• **GIVEN REQUEST**
Edit the part of the listing that opens with the line containing "Click the Logs" and closes with the line containing "I will point(158,196).". Change "screenshot" to "capture" and leave everything else unchanged.

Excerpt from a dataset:
BEGIN

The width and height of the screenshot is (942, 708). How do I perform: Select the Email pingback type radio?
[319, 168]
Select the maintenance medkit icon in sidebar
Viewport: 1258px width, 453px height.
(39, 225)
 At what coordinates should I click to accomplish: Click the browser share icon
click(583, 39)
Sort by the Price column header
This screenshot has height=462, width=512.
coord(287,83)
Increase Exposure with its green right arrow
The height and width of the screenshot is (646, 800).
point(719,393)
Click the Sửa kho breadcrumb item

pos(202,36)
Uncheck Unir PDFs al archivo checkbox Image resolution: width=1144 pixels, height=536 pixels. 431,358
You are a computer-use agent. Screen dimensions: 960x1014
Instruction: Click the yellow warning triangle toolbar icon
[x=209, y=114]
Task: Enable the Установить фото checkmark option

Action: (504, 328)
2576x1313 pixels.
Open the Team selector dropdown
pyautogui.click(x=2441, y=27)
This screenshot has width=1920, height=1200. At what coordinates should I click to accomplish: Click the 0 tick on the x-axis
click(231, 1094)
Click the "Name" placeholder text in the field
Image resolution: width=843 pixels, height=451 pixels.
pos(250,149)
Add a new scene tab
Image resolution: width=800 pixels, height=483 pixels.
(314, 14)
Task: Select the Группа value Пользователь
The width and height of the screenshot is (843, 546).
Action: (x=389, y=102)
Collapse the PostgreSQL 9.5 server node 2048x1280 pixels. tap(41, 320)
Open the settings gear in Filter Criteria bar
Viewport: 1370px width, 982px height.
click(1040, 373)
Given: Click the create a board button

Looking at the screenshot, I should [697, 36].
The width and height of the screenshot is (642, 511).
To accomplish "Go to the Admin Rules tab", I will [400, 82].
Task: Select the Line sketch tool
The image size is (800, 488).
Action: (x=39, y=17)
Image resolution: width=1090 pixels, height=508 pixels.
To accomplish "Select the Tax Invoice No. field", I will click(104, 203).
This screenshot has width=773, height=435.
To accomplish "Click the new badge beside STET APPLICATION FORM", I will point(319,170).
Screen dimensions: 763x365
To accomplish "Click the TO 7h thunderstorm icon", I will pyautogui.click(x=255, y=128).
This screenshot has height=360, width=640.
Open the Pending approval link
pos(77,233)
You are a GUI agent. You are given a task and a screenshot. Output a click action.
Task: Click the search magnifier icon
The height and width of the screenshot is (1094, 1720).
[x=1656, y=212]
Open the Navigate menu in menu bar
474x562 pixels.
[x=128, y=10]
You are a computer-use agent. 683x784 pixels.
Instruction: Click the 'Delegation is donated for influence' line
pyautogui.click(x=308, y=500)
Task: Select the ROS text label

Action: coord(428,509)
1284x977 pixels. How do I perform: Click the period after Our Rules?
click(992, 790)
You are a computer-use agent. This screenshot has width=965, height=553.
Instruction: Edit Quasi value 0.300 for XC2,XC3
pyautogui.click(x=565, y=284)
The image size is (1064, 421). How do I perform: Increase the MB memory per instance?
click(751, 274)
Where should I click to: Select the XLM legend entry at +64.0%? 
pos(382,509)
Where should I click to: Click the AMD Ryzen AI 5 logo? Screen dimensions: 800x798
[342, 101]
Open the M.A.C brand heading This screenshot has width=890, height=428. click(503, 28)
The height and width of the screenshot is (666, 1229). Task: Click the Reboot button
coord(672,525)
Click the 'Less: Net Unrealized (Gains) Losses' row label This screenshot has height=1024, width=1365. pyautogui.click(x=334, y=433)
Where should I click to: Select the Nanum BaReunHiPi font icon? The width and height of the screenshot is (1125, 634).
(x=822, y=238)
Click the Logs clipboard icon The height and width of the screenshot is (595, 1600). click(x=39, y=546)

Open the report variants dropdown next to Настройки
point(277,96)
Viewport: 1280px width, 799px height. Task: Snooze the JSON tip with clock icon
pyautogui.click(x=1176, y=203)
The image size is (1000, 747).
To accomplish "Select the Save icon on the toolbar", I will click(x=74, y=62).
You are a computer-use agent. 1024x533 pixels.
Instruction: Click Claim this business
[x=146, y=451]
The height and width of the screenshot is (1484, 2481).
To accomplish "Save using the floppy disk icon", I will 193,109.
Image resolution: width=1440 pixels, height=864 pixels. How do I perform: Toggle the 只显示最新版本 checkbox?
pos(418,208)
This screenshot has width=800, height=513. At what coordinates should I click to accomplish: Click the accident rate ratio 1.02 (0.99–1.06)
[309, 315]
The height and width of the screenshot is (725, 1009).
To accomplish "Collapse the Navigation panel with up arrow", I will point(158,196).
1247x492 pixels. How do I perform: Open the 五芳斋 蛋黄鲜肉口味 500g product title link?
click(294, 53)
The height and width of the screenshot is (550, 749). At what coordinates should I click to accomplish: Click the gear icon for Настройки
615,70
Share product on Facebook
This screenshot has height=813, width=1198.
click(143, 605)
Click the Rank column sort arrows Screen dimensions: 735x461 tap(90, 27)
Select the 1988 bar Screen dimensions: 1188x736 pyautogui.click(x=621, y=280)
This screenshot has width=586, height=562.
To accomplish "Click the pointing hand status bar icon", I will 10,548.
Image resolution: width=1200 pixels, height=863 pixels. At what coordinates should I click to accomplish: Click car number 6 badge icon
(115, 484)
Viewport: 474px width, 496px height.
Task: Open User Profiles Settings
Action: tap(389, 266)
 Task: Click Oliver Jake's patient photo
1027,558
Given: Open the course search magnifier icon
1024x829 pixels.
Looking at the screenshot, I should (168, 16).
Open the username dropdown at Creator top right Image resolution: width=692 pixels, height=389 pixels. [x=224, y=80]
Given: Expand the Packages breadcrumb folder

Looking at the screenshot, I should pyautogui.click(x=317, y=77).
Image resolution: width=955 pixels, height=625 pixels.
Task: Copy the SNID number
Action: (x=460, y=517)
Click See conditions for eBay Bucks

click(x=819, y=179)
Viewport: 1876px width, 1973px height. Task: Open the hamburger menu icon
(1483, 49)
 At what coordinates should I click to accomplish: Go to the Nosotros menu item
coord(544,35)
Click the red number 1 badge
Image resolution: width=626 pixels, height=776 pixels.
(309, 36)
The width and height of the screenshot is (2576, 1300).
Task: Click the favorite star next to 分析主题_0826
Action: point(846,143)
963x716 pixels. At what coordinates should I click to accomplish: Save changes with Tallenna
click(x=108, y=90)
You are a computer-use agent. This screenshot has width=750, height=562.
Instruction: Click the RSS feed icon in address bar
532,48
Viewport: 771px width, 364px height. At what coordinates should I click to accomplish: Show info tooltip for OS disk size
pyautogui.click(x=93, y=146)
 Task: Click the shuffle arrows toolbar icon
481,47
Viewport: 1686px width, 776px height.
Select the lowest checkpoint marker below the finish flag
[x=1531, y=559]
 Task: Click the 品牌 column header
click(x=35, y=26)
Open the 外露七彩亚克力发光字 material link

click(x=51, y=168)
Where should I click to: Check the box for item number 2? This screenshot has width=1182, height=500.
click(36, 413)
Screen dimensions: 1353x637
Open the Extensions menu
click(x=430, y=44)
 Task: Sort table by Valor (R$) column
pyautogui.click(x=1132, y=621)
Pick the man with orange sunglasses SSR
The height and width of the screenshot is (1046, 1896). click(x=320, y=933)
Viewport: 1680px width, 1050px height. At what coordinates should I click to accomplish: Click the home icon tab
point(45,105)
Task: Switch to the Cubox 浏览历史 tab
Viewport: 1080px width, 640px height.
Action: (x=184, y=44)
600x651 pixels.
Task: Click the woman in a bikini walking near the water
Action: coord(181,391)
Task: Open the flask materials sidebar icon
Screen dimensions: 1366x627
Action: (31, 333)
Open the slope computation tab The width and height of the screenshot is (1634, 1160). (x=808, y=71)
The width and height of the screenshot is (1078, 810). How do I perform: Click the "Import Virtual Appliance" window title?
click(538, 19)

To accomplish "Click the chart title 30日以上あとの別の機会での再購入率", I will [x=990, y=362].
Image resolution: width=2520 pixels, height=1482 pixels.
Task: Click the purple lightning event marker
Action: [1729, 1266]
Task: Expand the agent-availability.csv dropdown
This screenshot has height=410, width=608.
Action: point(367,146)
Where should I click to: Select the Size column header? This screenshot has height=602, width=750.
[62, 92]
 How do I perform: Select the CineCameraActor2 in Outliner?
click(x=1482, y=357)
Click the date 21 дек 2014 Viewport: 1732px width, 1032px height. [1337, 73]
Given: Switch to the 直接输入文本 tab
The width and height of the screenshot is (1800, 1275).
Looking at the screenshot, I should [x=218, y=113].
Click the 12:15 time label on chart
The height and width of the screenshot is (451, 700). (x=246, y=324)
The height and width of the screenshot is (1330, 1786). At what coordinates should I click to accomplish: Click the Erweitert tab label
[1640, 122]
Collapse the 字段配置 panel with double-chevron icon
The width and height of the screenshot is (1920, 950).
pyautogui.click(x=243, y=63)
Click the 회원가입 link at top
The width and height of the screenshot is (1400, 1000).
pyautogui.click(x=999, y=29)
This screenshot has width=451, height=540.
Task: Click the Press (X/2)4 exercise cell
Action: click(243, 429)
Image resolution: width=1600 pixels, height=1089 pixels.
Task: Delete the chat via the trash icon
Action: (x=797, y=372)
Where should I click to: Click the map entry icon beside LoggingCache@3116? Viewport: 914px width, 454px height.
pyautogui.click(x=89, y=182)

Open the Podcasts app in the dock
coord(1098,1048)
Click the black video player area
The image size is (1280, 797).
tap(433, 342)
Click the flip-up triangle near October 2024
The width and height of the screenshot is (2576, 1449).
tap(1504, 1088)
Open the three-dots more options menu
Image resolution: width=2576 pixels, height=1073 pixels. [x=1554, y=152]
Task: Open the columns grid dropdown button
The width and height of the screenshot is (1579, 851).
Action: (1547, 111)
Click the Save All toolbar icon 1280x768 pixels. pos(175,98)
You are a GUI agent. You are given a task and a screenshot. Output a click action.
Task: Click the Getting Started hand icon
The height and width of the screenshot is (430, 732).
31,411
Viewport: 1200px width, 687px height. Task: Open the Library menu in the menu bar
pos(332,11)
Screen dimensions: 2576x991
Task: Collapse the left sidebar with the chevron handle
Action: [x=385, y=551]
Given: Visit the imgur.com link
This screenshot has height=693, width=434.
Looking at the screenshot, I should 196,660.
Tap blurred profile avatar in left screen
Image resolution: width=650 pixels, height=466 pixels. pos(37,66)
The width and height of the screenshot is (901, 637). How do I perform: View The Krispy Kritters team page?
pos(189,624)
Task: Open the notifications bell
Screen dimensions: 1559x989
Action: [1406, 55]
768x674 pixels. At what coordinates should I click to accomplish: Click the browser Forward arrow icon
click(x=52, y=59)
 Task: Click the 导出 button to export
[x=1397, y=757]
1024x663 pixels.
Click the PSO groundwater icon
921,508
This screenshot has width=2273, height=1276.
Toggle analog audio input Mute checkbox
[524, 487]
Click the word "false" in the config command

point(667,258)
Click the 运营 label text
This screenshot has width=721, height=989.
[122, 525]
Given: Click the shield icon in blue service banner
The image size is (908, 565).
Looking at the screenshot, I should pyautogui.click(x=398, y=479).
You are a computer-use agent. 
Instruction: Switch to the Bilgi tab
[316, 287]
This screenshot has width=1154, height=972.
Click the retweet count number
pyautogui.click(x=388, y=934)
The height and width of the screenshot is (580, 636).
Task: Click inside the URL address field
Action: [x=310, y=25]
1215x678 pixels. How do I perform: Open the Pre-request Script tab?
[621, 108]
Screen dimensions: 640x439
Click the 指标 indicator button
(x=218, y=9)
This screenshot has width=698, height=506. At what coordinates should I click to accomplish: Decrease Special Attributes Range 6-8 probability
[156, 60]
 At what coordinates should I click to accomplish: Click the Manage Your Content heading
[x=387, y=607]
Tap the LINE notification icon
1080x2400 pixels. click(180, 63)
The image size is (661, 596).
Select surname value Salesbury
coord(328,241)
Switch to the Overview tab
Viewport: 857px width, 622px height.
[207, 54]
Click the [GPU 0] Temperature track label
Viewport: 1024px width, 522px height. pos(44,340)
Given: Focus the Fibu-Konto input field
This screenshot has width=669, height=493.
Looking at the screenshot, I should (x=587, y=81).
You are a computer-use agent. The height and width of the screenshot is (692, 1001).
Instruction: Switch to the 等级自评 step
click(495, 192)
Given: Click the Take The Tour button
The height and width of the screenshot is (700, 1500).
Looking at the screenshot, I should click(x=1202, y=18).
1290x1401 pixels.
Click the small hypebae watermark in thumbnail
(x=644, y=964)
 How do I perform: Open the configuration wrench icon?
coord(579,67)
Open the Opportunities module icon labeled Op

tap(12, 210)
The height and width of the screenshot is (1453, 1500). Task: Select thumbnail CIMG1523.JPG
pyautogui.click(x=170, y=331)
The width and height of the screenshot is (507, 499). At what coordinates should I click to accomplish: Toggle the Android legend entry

END

• **THE ANSWER**
Click the Logs clipboard icon The height and width of the capture is (595, 1600). click(x=39, y=546)

Open the report variants dropdown next to Настройки
point(277,96)
Viewport: 1280px width, 799px height. Task: Snooze the JSON tip with clock icon
pyautogui.click(x=1176, y=203)
The image size is (1000, 747).
To accomplish "Select the Save icon on the toolbar", I will click(x=74, y=62).
You are a computer-use agent. 1024x533 pixels.
Instruction: Click Claim this business
[x=146, y=451]
The height and width of the capture is (1484, 2481).
To accomplish "Save using the floppy disk icon", I will 193,109.
Image resolution: width=1440 pixels, height=864 pixels. How do I perform: Toggle the 只显示最新版本 checkbox?
pos(418,208)
This capture has width=800, height=513. At what coordinates should I click to accomplish: Click the accident rate ratio 1.02 (0.99–1.06)
[309, 315]
The height and width of the capture is (725, 1009).
To accomplish "Collapse the Navigation panel with up arrow", I will point(158,196).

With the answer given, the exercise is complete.